Wednesday, May 03, 2006

Armavia Plane Crashes: At Least 100 People Parish Near Sochi

MOSCOW - An Armenian plane carrying at least 100 people aboard crashed in bad weather early Wednesday off Russia's Black Sea coast shortly before it was to land, emergency officials said. There was no sign of survivors.

The Airbus A-320, which belonged to the Armenian airline Armavia, disappeared from radar screens just under four miles from the shore and crashed after making a turn and heading toward the Adler airport near the southern Russian city of Sochi, Emergency Situations Ministry spokesman Viktor Beltsov said.

He said preliminary information indicated there were 114 people aboard.
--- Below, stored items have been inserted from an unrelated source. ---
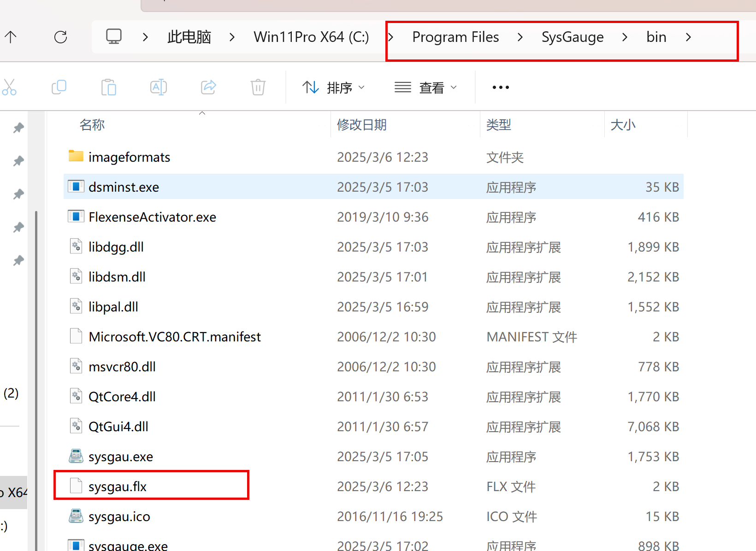The height and width of the screenshot is (551, 756).
Task: Navigate to Program Files breadcrumb
Action: click(455, 37)
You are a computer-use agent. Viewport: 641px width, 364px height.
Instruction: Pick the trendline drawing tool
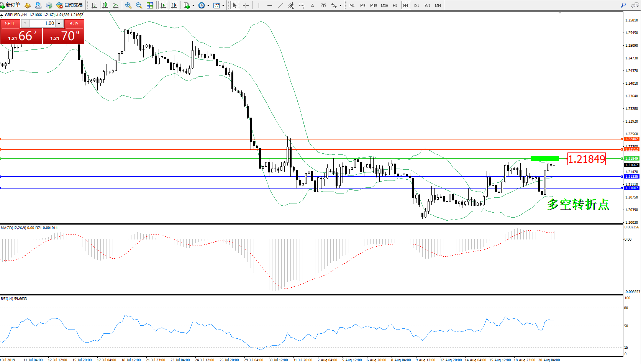tap(280, 5)
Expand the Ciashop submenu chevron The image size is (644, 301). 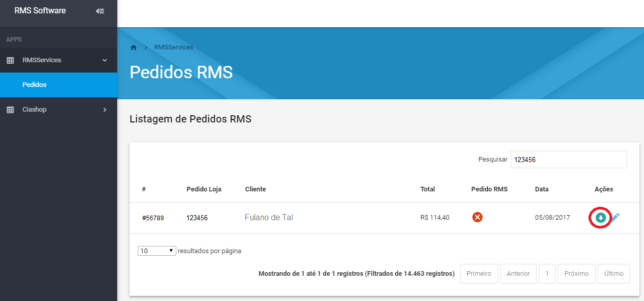tap(105, 110)
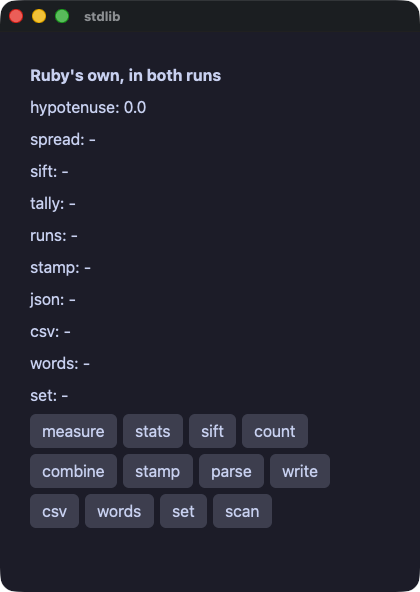Run the stats button

tap(153, 431)
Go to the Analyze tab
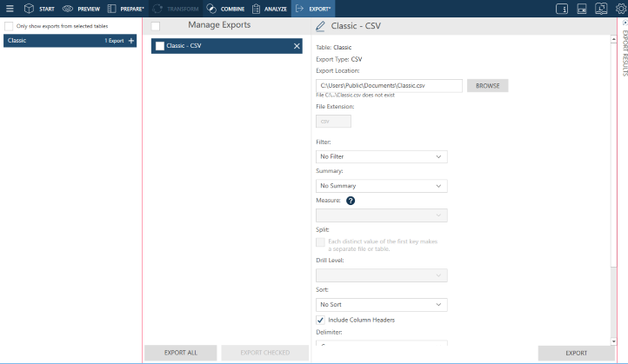Viewport: 628px width, 364px height. [x=269, y=9]
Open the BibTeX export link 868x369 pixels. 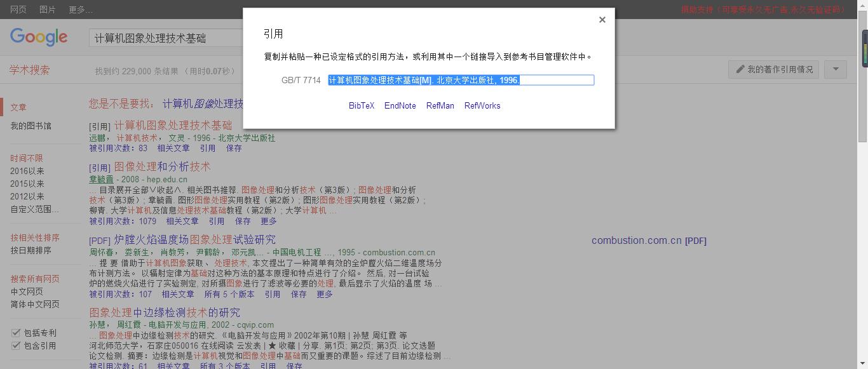(362, 105)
Earlier, Russian news agencies reported the plane was carrying 92 passengers, including five children, and eight crew.

Wreckage from the plane was found not far from the shoreline, Beltsov said. The Interfax news agency reported about three hours after the crash that rescue teams at the site pulled the body of a woman from the sea.
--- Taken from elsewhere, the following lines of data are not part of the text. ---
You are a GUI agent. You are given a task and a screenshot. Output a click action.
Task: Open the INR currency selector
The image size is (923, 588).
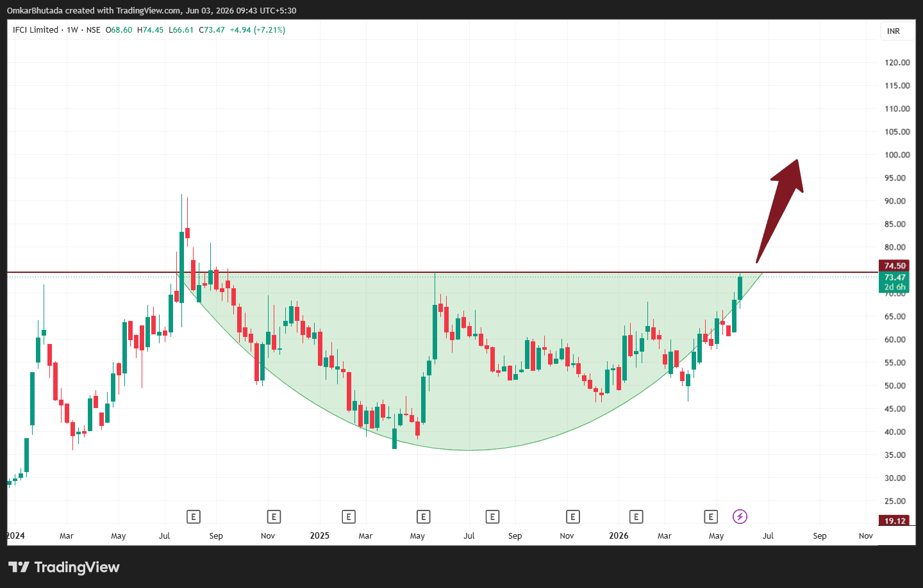(x=894, y=31)
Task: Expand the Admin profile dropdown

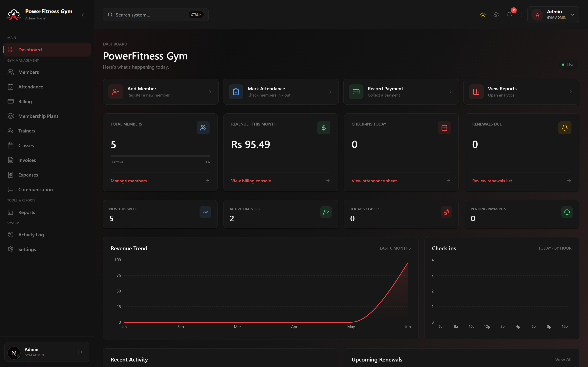Action: (553, 15)

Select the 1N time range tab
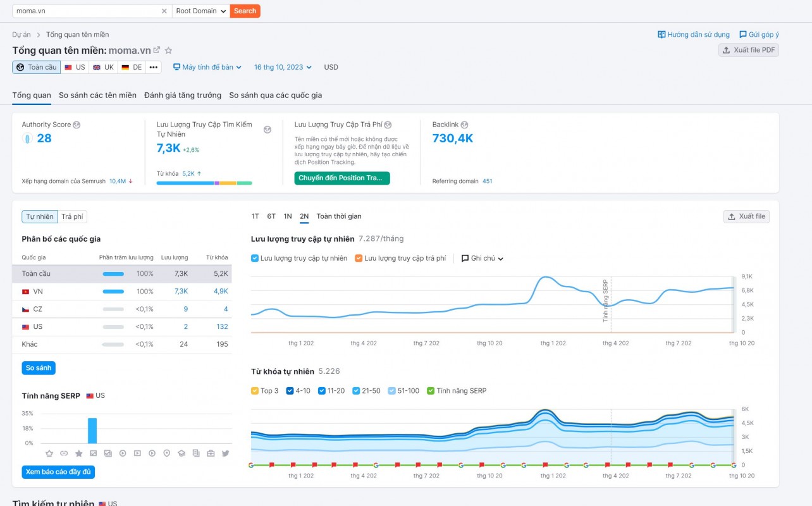point(288,216)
The plane disappeared from radar screens at about 2:15 a.m. local time, the RIA-Novosti agency reported. It was flying from the Armenian capital Yerevan to Sochi, a resort city on the Black Sea in southern Russia, ITAR-Tass reported.

Rescuers found parts of the plane about four miles from the shore, along with empty lifejackets — an indication that passengers had no time to put them on, ITAR-Tass quoted an unidentified local emergency official as saying.

The rescuers were working in a driving rain, Russian news agencies reported, and Beltsov said weather conditions were poor at the time the plane went down. He did not say whether authorities believe the weather caused the crash.